Comité parlementaire
Julie Couillard refuse de témoigner
La Presse Canadienne Isabelle Rodrigue
16/06/2008 16h20 - Mise à jour 16/06/2008 18h26
Encore récemment, Julie Couillard recherchait la compagnie des ministres et députés fédéraux, mais ce temps semble bel et bien révolu. Lundi, par la voix de son avocat, celle par qui le scandale est arrivé a décliné l'invitation de témoigner devant le comité des Communes sur la sécurité publique.
Et tout porte à croire que, à cause du manque de temps puisque les Communes doivent ajourner leurs travaux d'ici vendredi pour la pause estivale, elle risque fort d'éviter de devoir se prêter à l'exercice, du moins d'ici l'automne.
Au terme d'une rencontre à huis clos, les députés ne sont pas parvenus à s'entendre sur la marche à suivre pour forcer Mme Couillard à comparaître dès cette semaine. Mardi, le comité entendra donc des fonctionnaires du Conseil privé, et mercredi ce sera le retour des officiers de la Gendarmerie royale du Canada.
«On a l'intention de la (Julie Couillard) faire venir, a soutenu le député du Bloc québécois, Serge Ménard. Comme elle refuse de venir volontairement, nous allons suivre les procédures qu'il faut pour la forcer à venir, de même que les autres témoins aussi, qui actuellement refusent de venir et pensent qu'ils ont des immunités.»
Outre Mme Couillard, l'ex ministre Maxime Bernier, le ministre de la Sécurité publique, Stockwell Day, et le premier ministre Stephen Harper ont refusé l'invitation du comité.
Lundi, l'avocat de Mme Couillard a fait parvenir une lettre au comité parlementaire de la sécurité publique dans laquelle il précise que sa cliente n'a pas l'intention de se présenter devant les députés.
Me Jean-Claude Hébert y fait valoir que non seulement le comité n'offrait pas assez de temps à sa cliente pour s'expliquer, mais qu'il serait injuste, en vertu du principe d'égalité devant la loi, de contraindre Mme Couillard à témoigner sans en faire de même pour M. Bernier, l'autre témoin clé de toute cette affaire.
Comme député, M. Bernier dispose d'une immunité parlementaire qui lui permet de refuser de témoigner devant un comité, ce qui «lui vaut un avantage stratégique important», écrit Me Hébert.
«Un traitement bancal par le comité des deux principaux témoins, M. Bernier et Mme Couillard, créerait une sérieuse entorse à l'exigence d'égalité de tous devant la loi», poursuit l'avocat, qui craint aussi les impacts négatifs que tout cela pourrait avoir sur un éventuel procès ou une enquête policière.
A la fin mai, M. Bernier a perdu son poste de ministre des Affaires étrangères après avoir laissé trainer des documents confidentiels du gouvernement au domicile de Mme Couillard, qui a fréquenté jusqu'à tout récemment des membres des motards criminels. Les députés craignent que Mme Couillard ait tenté d'infiltrer le gouvernement pour le compte du crime organisé.

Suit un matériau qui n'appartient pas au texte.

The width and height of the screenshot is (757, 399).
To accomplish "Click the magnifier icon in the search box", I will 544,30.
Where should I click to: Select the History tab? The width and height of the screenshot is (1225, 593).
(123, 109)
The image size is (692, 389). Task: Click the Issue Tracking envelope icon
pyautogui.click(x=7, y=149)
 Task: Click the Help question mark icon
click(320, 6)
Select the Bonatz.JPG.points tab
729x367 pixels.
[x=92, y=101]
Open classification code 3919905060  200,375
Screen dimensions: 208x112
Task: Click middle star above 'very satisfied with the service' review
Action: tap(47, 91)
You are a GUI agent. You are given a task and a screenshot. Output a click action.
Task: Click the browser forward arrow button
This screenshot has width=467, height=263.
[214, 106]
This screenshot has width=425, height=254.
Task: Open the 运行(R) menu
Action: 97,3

Devant la réponse négative de Mme Couillard, le comité pourrait décider d'adopter une motion pour la forcer à témoigner en demandant à la Chambre des communes d'émettre une citation à comparaître. Or, les députés des partis d'opposition, qui forment la majorité au comité, ne s'entendent pas sur le contenu de cette motion.
«Pour le moment, on ne s'entend pas sur qui on devrait regrouper dans cette motion, a expliqué M. Ménard. Autrement dit, il n'y a pas que Mme Couillard qui refuse de venir. On s'est quitté en pensant qu'on pourrait peut-être voir si on peut regrouper» tous ceux qui ont refusé l'invitation.

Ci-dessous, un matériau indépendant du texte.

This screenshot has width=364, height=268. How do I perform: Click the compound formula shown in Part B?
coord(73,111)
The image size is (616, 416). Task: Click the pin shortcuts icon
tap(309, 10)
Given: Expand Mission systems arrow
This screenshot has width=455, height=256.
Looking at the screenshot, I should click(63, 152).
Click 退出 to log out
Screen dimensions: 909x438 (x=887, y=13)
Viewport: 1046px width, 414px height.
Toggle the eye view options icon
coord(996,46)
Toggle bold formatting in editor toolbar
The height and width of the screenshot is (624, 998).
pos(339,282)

En point de presse, lundi, le député libéral Ujjal Dosanjh a insisté pour dire que les libéraux refuseraient d'appuyer une motion ne visant que Mme Couillard. Les libéraux estiment qu'il faudrait forcer l'ancien ministre Bernier à témoigner, par mesure d'égalité.
«Pourquoi on forcerait un Canadien ordinaire à témoigner alors qu'on ne peut le faire pour les ministres? (...) Je veux lui envoyer une citation à comparaître autant que je souhaite le faire pour M. Bernier», a indiqué M. Dosanjh.
Mais le temps risque de manquer aux députés, qui retournent dans leurs circonscrïptions au plus tard vendredi. Quant à la possibilité que le comité siège pendant la pause estivale, c'est une option mais les députés n'ont pas encore adopté de motion en ce sens.